Authority: Who Pulls the Trigger
There are two authority paths, and the path determines how much the state must pay.
Executive — fast and unilateral, available to the head of government for emergencies, but limited in reach and politically expensive when used as a seizure. Executive takings can apply discounted or token compensation.
Legislative — slow and durable. A taking enacted through a bill carries full statutory weight and is expected to pay a fair buyout. The supermajority path is a special legislative route that unlocks any target with a two-thirds vote.
Compensation Tiers
Shareholders are paid against the target's valuation, scaled by the tier the authority used.
| Tier | Shareholders receive | Typical path |
|---|---|---|
| Fair | Full valuation. | Legislative buyout. |
| Discounted | Half valuation. | Executive emergency. |
| Seizure | Nothing. | Executive seizure (maximum political cost). |
Valuation discounts future sector cash flows at the same rate corporations use for their own net-present-value math, so the buyout price tracks the going concern rather than a sticker number.
Investor Confidence
Every country carries an investor-confidence index from 0 to 100, healing toward a baseline of 70 a little each turn. Takings push it down — a fairly-paid buyout barely moves it, while an uncompensated seizure takes a large bite. A statist government pays less confidence for a taking; a market-liberal one pays more. Popular takings (rescuing a distressed firm, breaking up a monopoly) can even nudge public trust upward.
Confidence is not cosmetic. As it falls below baseline it feeds three real pressures:
- Expropriation risk drags private corporate margins (state-owned enterprises are exempt).
- Sovereign risk premium raises the interest rate the government pays on new debt.
- Founding surcharge raises the cost to incorporate a new company in that country — up to +25% at rock-bottom confidence.
Privatizing sends the opposite, pro-market signal and restores some confidence.
Operating a State-Owned Enterprise
Once absorbed, sectors run under the National Corporation rather than as a sprawl of separate firms. SOE behavior is distinct from a private corp:
- Dynamic efficiency. Instead of a flat penalty, an SOE's margin drag scales with governance. A well-run, transparent, low-corruption state runs its enterprises close to private efficiency; a corrupt one bleeds margin.
- Public-service mandates. A National Corporation's sectors can be put under mandates that nudge state metrics — employment, infrastructure reliability, cost of living — at a small but compounding per-turn rate.
- Price controls. A price-controlled mandate trades extra margin drag for a stronger public-service contribution.
- Treasury backing. SOE operating profit is remitted into the national budget as public-enterprise revenue.
The finance minister (Secretary of the Treasury, Chancellor, and equivalents) manages the country's National Corporations: appointing CEOs, splitting a sector type off into its own named enterprise, and merging one back in.
Privatization
Privatization is the inverse operation: the state carves a fraction of a sector out of the National Corporation into a brand-new corporation with its own name, then floats it by IPO or auction.

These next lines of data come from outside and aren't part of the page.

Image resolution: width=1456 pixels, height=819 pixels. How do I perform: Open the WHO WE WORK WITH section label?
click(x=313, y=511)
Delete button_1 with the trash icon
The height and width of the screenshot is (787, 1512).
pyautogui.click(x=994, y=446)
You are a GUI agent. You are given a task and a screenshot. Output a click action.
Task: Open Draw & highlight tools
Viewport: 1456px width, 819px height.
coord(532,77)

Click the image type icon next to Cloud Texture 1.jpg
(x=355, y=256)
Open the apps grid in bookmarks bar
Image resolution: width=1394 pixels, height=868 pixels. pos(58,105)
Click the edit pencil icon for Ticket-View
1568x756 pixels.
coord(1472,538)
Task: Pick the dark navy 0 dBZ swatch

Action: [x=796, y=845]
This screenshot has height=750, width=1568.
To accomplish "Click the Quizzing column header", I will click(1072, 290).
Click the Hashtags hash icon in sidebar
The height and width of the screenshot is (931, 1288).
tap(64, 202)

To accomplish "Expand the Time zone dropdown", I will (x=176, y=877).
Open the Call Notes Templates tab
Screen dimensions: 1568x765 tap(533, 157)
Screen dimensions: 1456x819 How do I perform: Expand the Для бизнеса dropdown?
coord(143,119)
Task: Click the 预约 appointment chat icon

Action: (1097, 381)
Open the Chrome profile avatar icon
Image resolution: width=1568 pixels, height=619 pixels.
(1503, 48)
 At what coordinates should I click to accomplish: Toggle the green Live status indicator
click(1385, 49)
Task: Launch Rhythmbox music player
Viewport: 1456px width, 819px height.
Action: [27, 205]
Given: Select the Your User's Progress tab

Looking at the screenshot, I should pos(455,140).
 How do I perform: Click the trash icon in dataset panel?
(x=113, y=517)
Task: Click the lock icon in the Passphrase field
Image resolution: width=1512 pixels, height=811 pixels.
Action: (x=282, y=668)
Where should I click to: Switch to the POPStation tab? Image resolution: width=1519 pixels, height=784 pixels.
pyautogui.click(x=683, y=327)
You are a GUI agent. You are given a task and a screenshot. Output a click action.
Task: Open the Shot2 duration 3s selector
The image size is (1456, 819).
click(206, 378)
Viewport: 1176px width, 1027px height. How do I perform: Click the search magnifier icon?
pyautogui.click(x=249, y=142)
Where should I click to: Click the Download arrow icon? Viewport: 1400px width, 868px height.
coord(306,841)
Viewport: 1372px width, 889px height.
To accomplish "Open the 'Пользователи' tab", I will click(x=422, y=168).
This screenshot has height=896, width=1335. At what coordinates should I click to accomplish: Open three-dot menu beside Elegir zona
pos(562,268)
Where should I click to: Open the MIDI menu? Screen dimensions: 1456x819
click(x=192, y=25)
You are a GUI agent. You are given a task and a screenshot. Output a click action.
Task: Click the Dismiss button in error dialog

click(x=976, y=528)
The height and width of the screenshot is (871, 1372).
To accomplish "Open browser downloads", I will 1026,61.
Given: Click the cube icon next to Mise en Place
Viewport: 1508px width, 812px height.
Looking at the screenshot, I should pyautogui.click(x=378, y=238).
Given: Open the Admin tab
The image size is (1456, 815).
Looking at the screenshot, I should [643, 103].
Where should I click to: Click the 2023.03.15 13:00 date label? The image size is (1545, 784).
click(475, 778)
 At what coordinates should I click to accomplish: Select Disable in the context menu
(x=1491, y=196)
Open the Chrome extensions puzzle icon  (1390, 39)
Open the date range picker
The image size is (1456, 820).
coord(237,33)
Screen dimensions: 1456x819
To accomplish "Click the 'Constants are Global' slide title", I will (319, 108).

- Carve size per spin-out is capped between 10% and 30% of a sector — fully divesting a sector means creating several separate companies, an anti-monopoly guard.
- Golden share. The state may retain up to 40% of a spun-out corporation to keep a strategic foothold.
- Auctions run for a bid window of 48 turns.
- Cooldowns. A privatized corp cannot be re-nationalized for 168 turns, and a freshly absorbed sector cannot be privatized for 168 turns — preventing churn in either direction.
Political Weight
Nationalization is never free. Beyond investor confidence, a taking can cost regime legitimacy and government approval, scaled by how unpopular it is and by the government's ideological lean. Statist governments find takings cheaper and privatizations costlier; market-liberal governments find the reverse. Plan the politics before you plan the takeover.